The Poundstretcher restructuring plan is approved

This case involved a restructuring plan seeking inter alia to compromise various leasehold liabilities, following an earlier CVA. In the usual way the plan entailed breaking down the various landlords into different classes. The Class B landlords voted against the plan, but the Class A and Class C landlords voted in favour.

The court noted it was assisted by an expert report from FRP (the “Allocation of Benefits Report”) which provided a detailed assessment of the allocation of the restructuring benefit. As to the contributions made by each creditor, as analysed in the Allocation of Benefits Report there were two possible approaches:

  1. The first was to value the contributions by reference to the nominal amounts of the claims of the creditors being compromised, ignoring the likely return on those claims in the relevant alternative.
  2. The second was to value the contributions by reference to the amounts of the estimated recovery on such claims in the relevant alternative, whilst making allowance for the fact that (as per Petrofac) the compromise of even “out of the money” claims may contribute towards the restructuring benefits.

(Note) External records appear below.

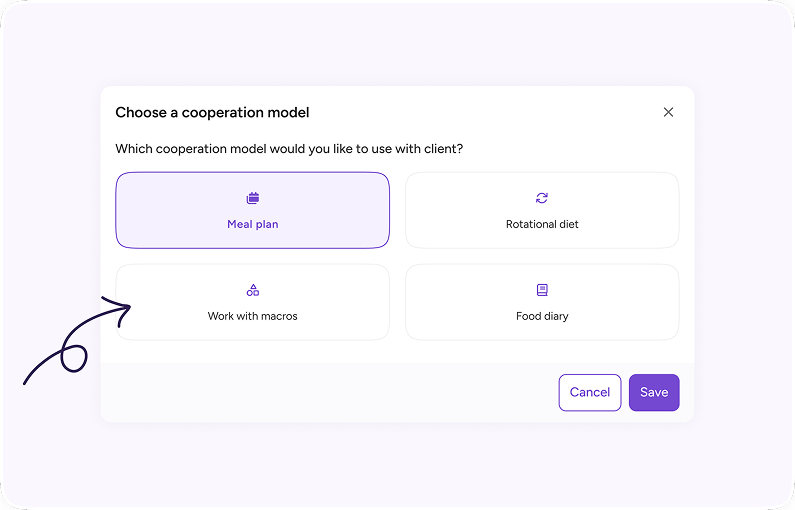Screen dimensions: 795x510
Task: Click the "Work with macros" text label
Action: [252, 316]
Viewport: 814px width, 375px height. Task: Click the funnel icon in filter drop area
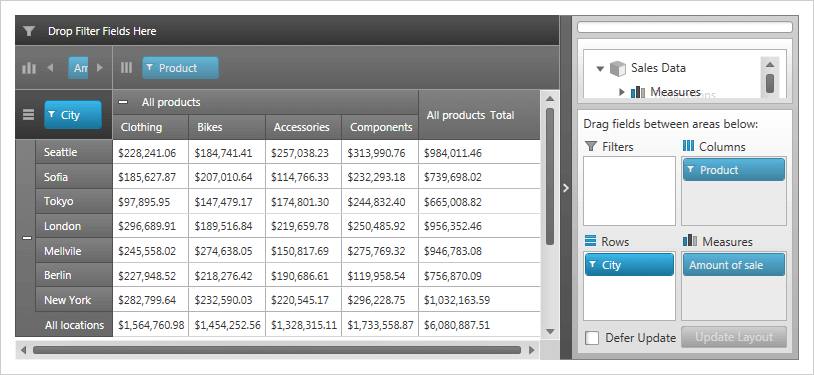(x=29, y=32)
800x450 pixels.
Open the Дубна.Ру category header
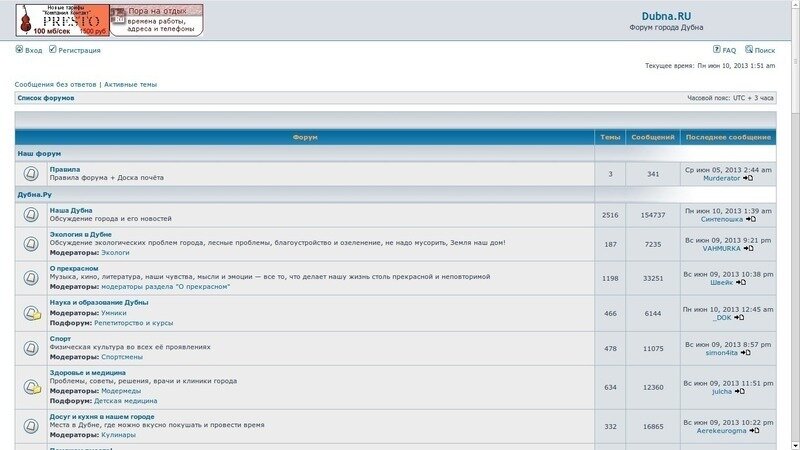coord(35,194)
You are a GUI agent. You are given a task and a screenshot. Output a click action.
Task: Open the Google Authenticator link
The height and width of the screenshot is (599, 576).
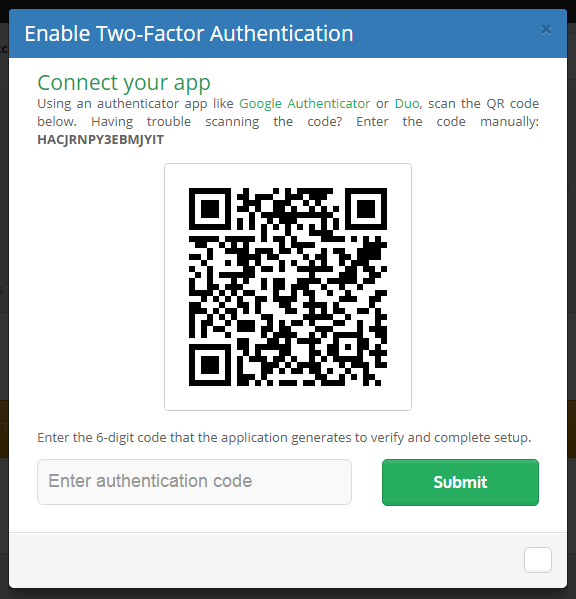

However, as counsel for the plan company submitted, and as agreed by the court the problem with the first approach was that it does not differentiate between the provision of new money and the compromise of an existing claim and does not differentiate to reflect the different priority of claims in the relevant alternative. In the circumstances, the court agreed with counsel for the plan company that the better approach was to value the compromise of existing claims by reference to the estimated recovery on those claims in the relevant alternative and to value new money at face value. The caveat to this is that, as is clear from Petrofac, some allowance must be made for the fact that the compromise of claims which would receive no recovery in the relevant alternative (and which are therefore “out of the money”) may nevertheless still be said to make some contribution to the restructuring benefits.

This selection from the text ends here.